Przepisz fragment listingu, zaczynając od wiersza z "The width and height of the screenshot is (624, 846)." i kończąc na wierszu z "(x=58, y=417)", a w nim zamień "clock" na "calendar", resztę zostawiając bez zmian. Obrazów nie uwzględniaj.

Blok danych:
————
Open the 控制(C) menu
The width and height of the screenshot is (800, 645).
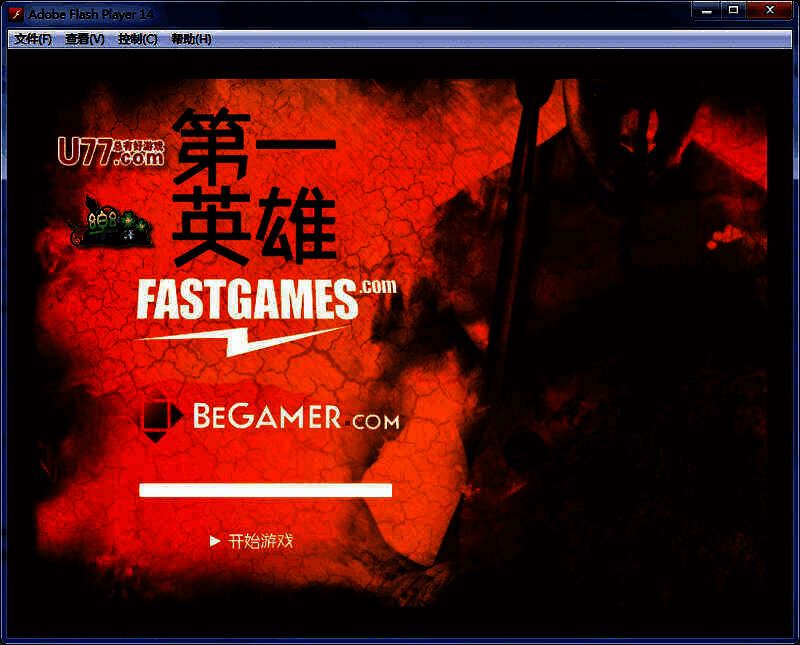tap(137, 39)
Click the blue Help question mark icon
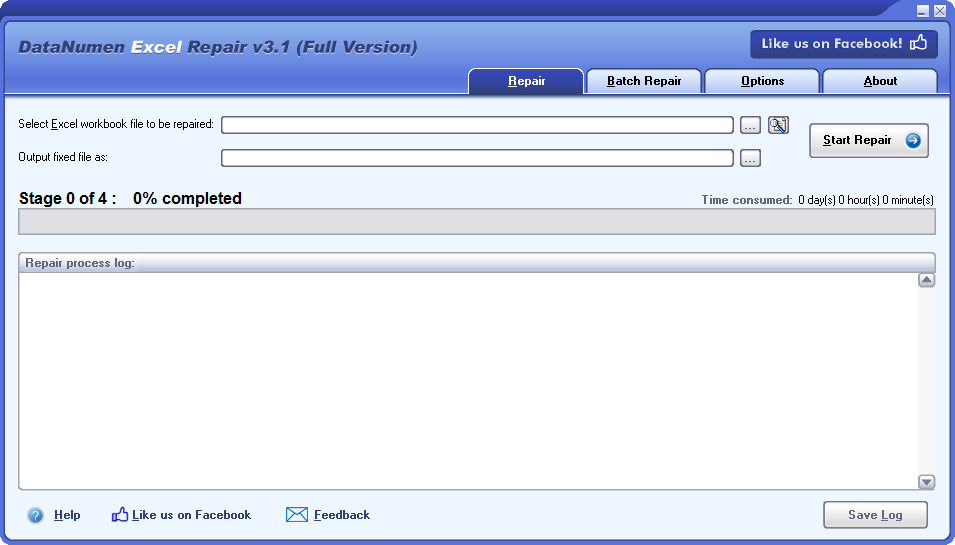The image size is (955, 545). [35, 516]
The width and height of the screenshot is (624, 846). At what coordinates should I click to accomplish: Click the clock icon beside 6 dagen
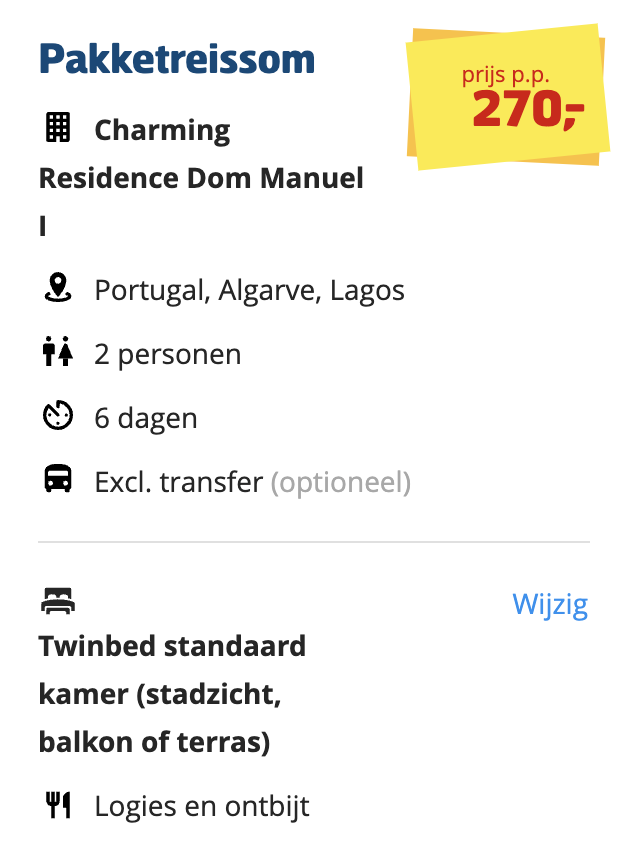(x=58, y=417)

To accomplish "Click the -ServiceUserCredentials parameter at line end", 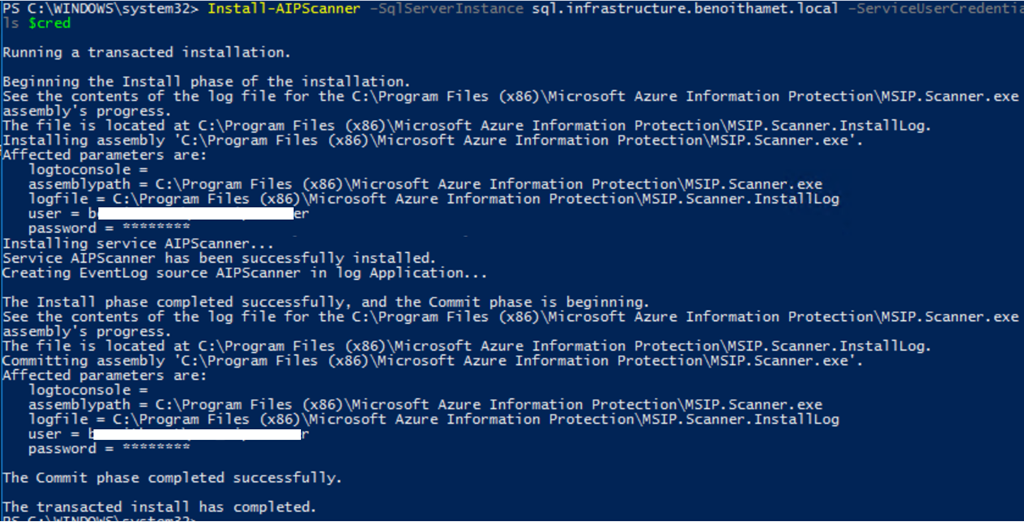I will [x=932, y=9].
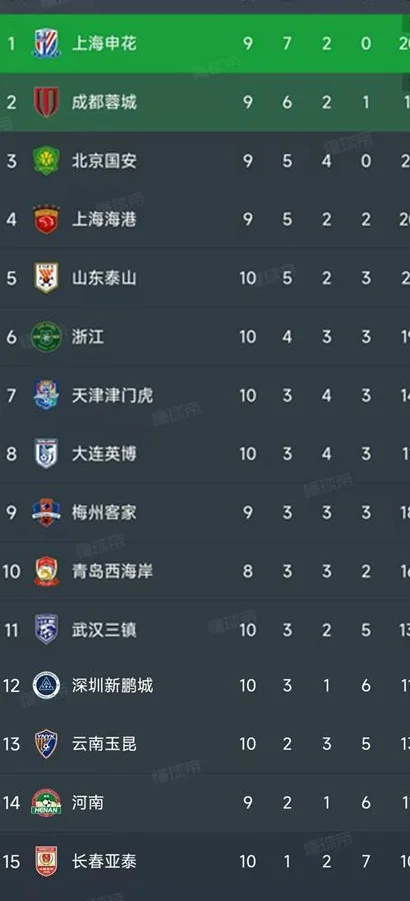Screen dimensions: 410x901
Task: Select the rank 15 长春亚泰 row
Action: coord(205,861)
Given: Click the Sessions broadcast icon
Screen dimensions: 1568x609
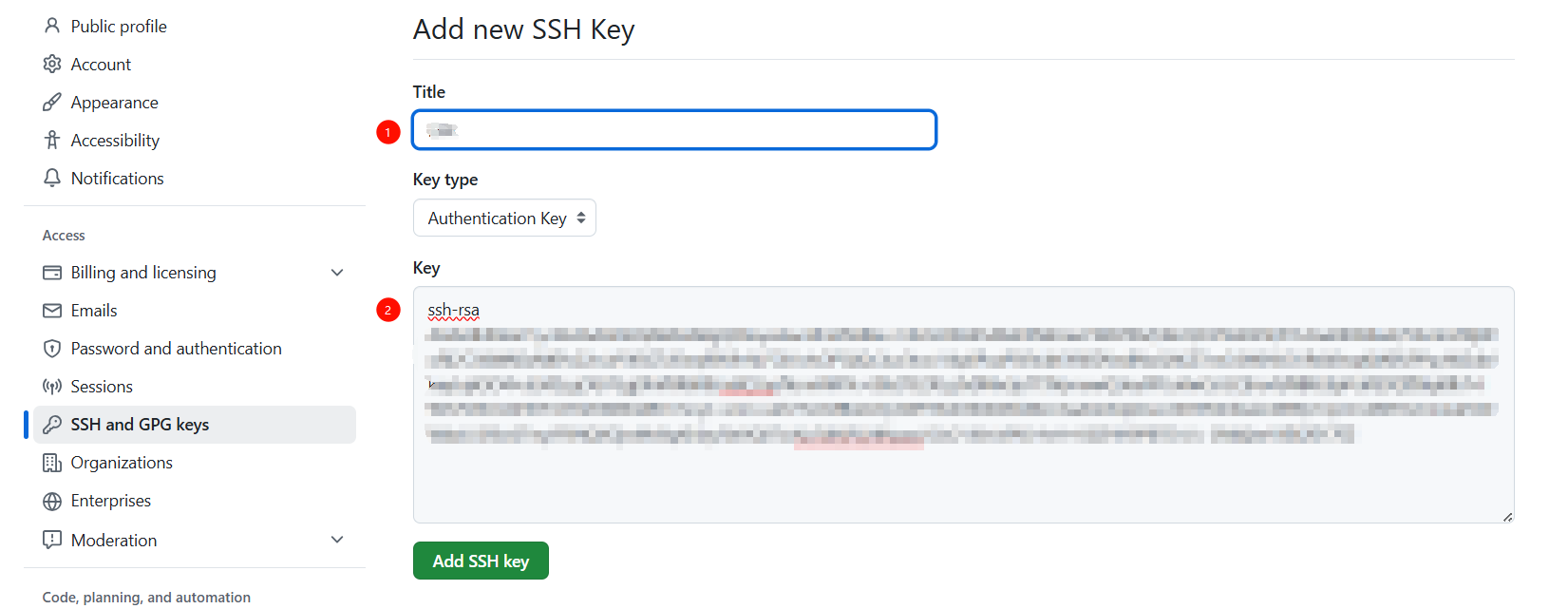Looking at the screenshot, I should [x=52, y=387].
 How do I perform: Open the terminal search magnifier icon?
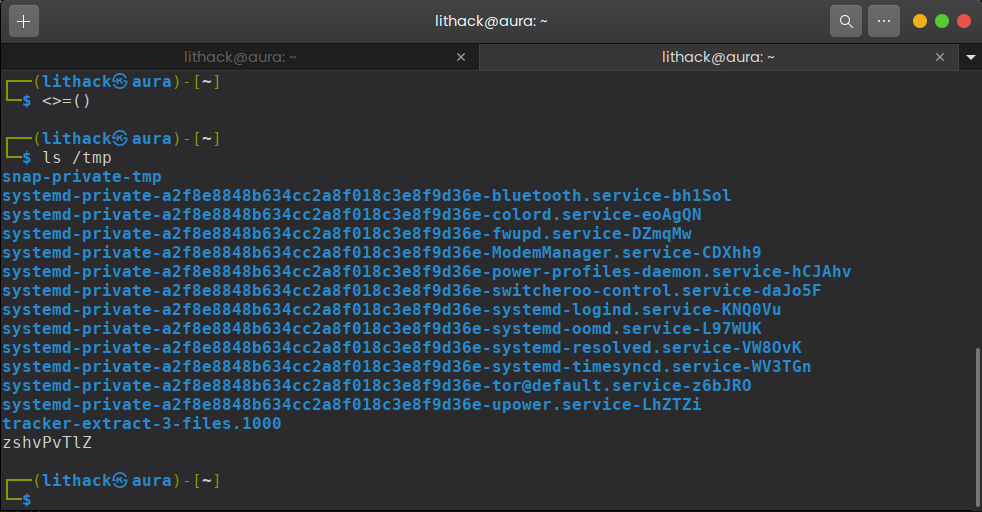(845, 21)

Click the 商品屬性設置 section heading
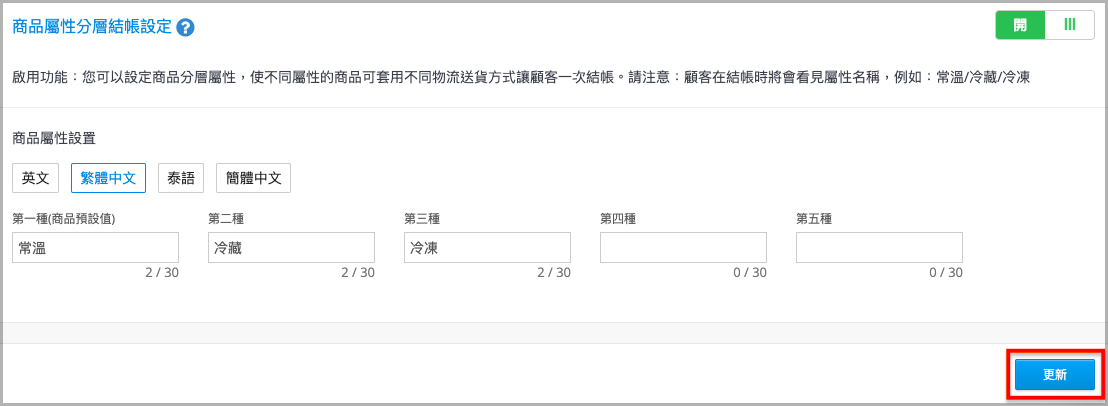(x=54, y=138)
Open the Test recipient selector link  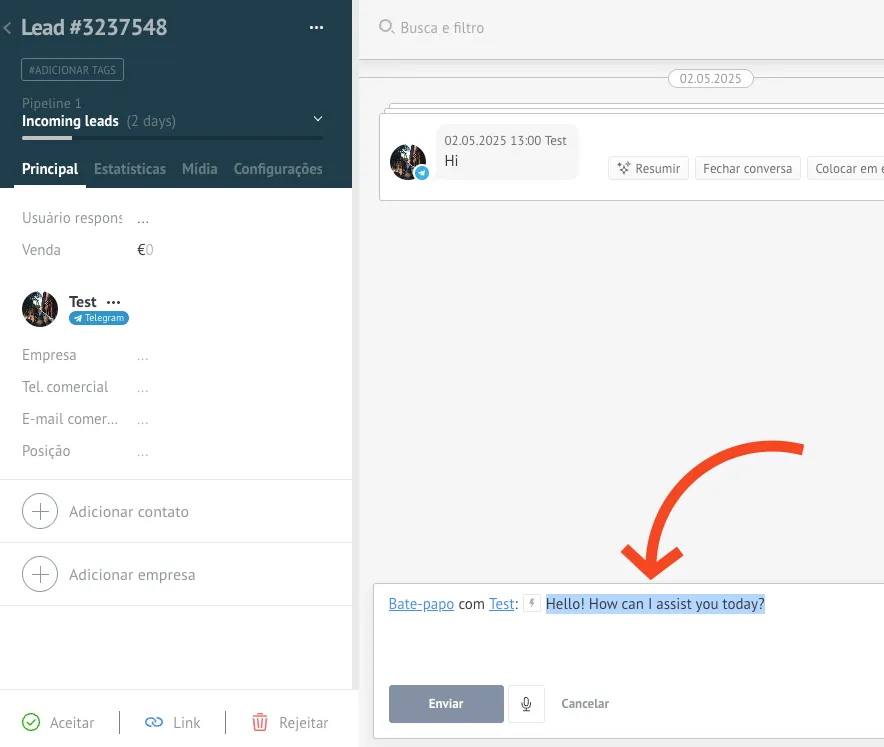click(501, 604)
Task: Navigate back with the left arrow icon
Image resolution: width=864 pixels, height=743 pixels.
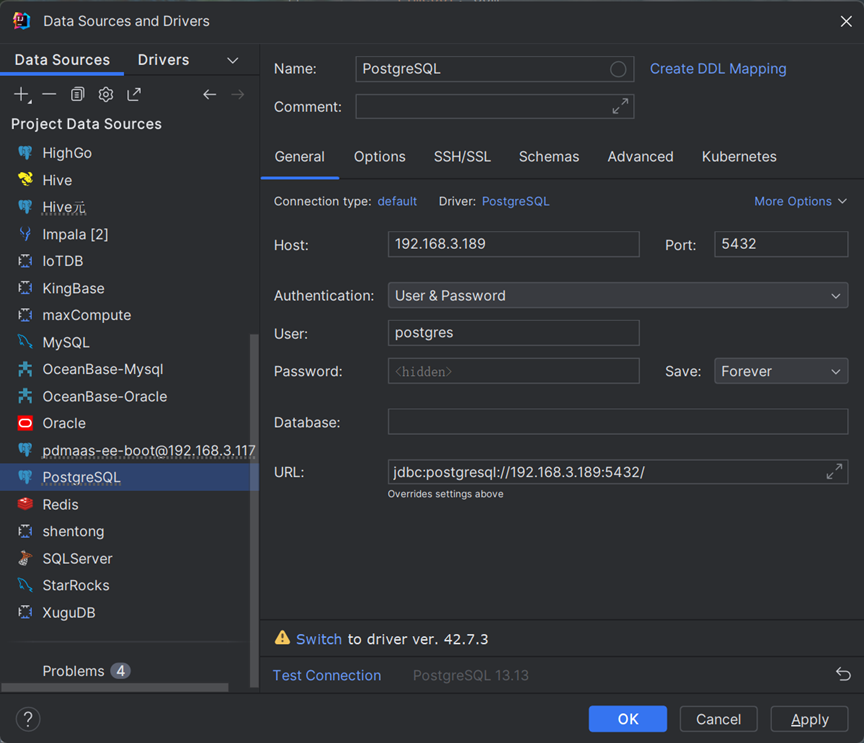Action: 209,94
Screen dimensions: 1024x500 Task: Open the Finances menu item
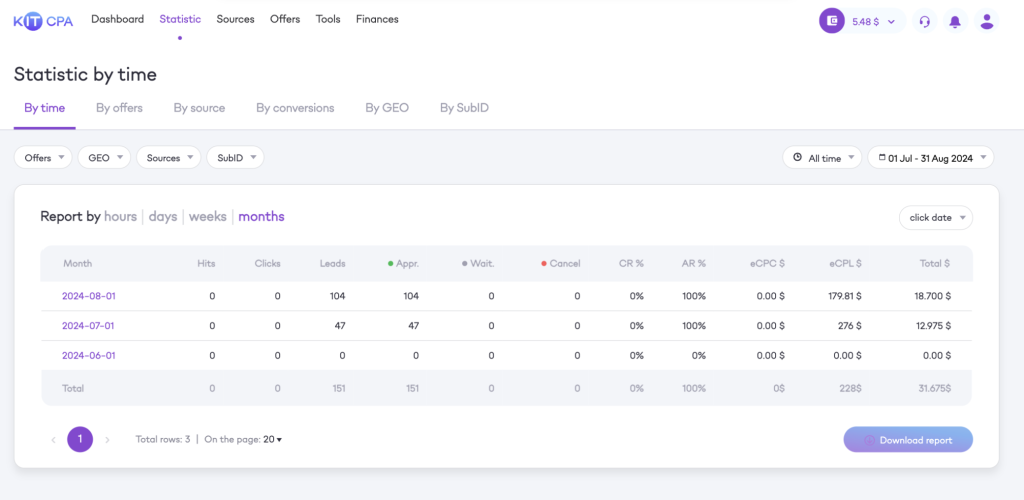point(377,20)
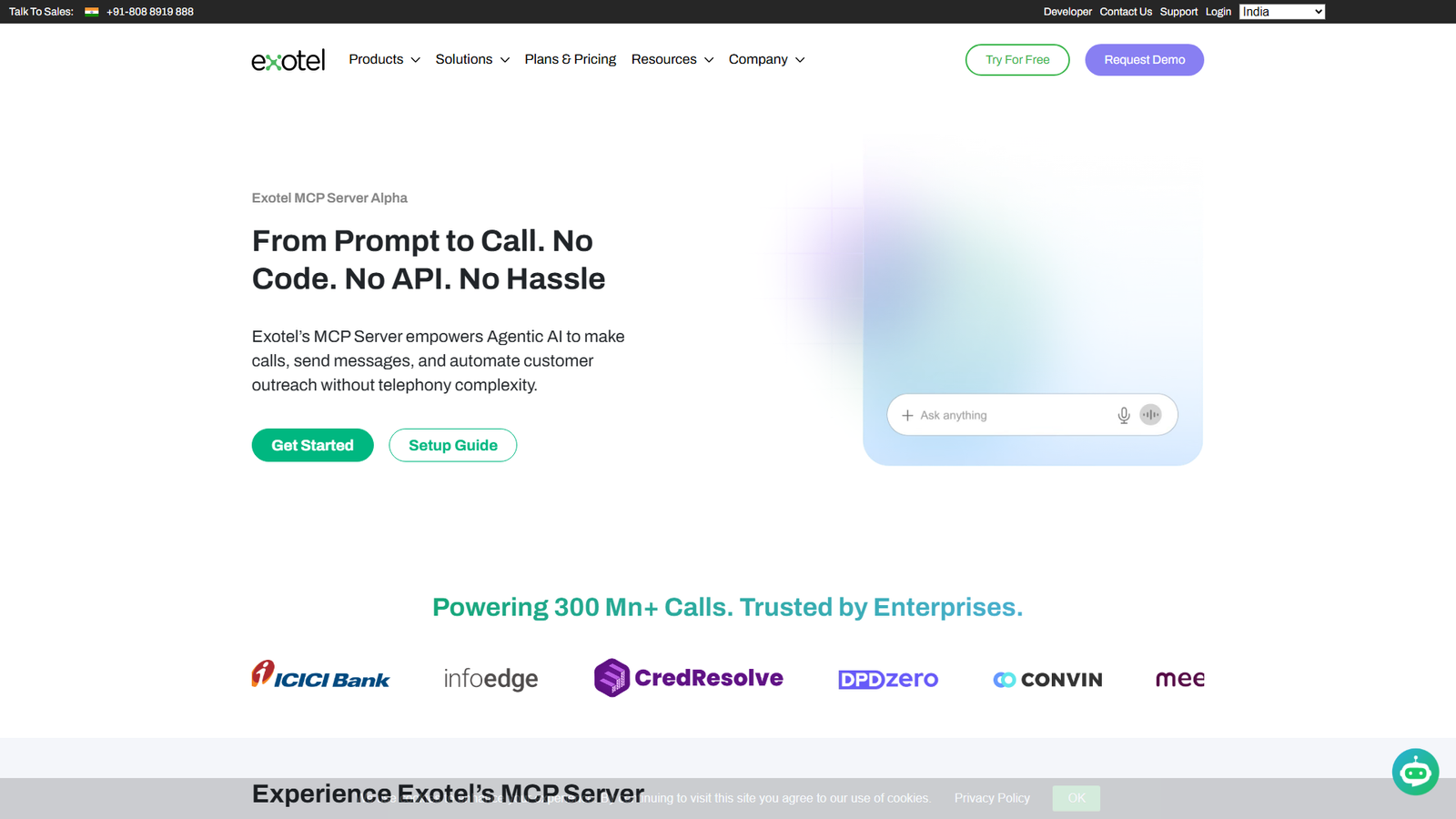Select the Convin logo
1456x819 pixels.
[1047, 679]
————
- ROZWIĄZANIE ĆWICZENIA -
The width and height of the screenshot is (624, 846). At what coordinates should I click to accomplish: Click the calendar icon beside 6 dagen
(x=58, y=417)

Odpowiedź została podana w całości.